Winston Peki, researcher in the field and founder of Herbonaut.com, an information website on cannabis and CBD products, explains that hydroponics allows for faster harvest cycles than growing in the soil by moving to the bud flowering stage faster.
“The most common and easiest to start is deep-water culture,” says Peki, “it’s very cheap and involves soaking the plant’s roots in a container of nutrient-rich, oxygenated water. Other hydroponic systems such as a top drip system, and especially aeroponics, are more difficult to set up and maintain properly.”
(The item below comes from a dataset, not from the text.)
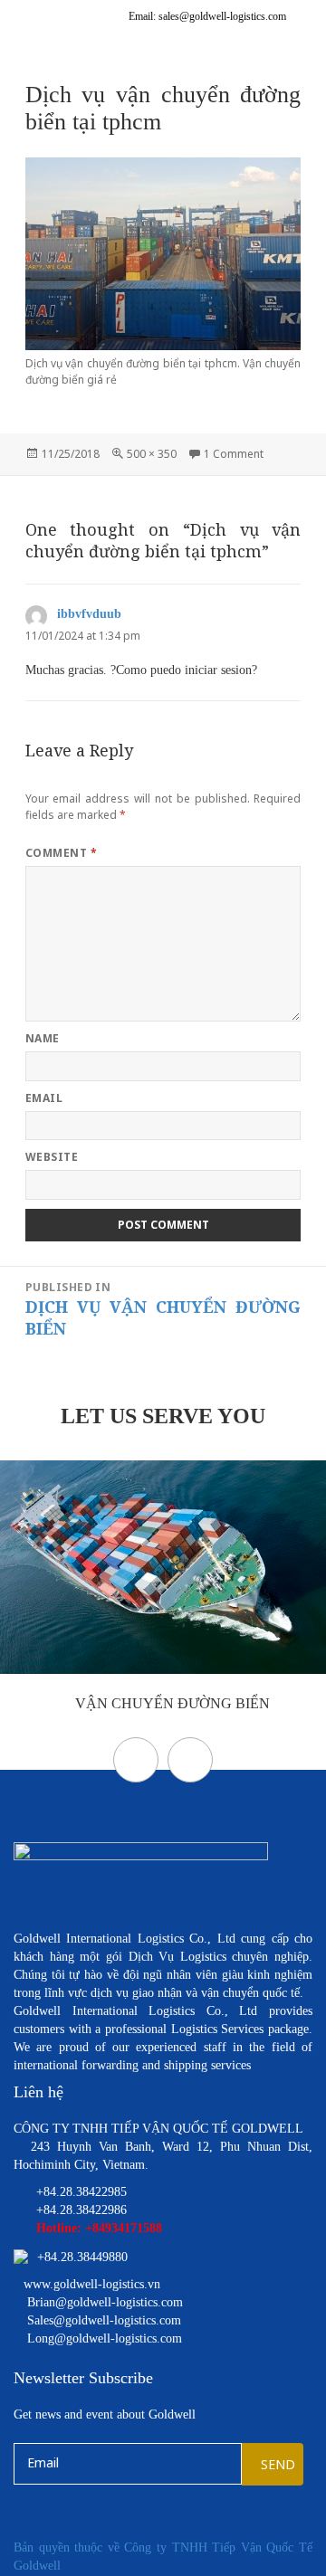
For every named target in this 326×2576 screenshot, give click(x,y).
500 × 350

The expert clarifies that for more accurate yields, a series of precautions must be implemented on the pH level of the nutrients, the ventilation, the temperature of the water and the humidity of the surrounding air, confirming that the hydroponic techniques applied to cannabis are particularly developed and refined but also complex.
Bringing the food production process closer
Ultimately, whether they are for research, production, recreational or aesthetic purposes, hydroponic gardens offer incomparable advantages over traditional methods by bringing into urban spaces practices tipycally relegated to rural environments.
Such approach has a social, educational and environmental impact, affecting consumption, transport and waste. In fact, making food production practices more common and accessible in urban environments, both in the public and private sector, would help to extend products’ shelf life, offer relief to the agricultural sector, tackle food waste and reduce pollution during shipping.